In this fairly temperate part of the world, the cherry trees are in bloom. This means that, just as Philip Larkin appears each year in May ("Yet still the unresting castles thresh/In fullgrown thickness every May"), so A. E. Housman appears each year in spring:
Loveliest of trees, the cherry now
Is hung with bloom along the bough,
And stands about the woodland ride
Wearing white for Eastertide.
Now, of my threescore years and ten,
Twenty will not come again,
And take from seventy springs a score,
It only leaves me fifty more.
And since to look at things in bloom
Fifty springs are little room,
About the woodlands I will go
To see the cherry hung with snow.
A. E. Housman, A Shropshire Lad (1896).
The poem reminds me of an anecdote about J. L. Carr, the novelist whose masterpiece is A Month in the Country (1980). Carr was the headmaster of Highfields School in Kettering, Northamptonshire, from 1952 until 1967.

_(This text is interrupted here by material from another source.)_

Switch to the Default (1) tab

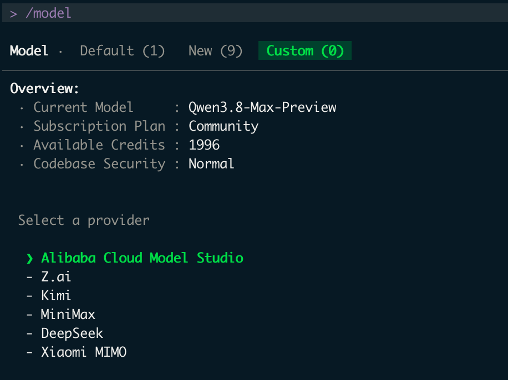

"His ageing former pupils recalled, as in a dream, the headmaster who every year had the whole primary school march through a housing estate, past trees in blossom, all 200 of them reciting the Housman poem, 'Loveliest of trees, the cherry now . . .' Forty years on, to their surprise, they realised they still had the poem by heart."
Byron Rogers, The Last Englishman: The Life of J. L. Carr (2003).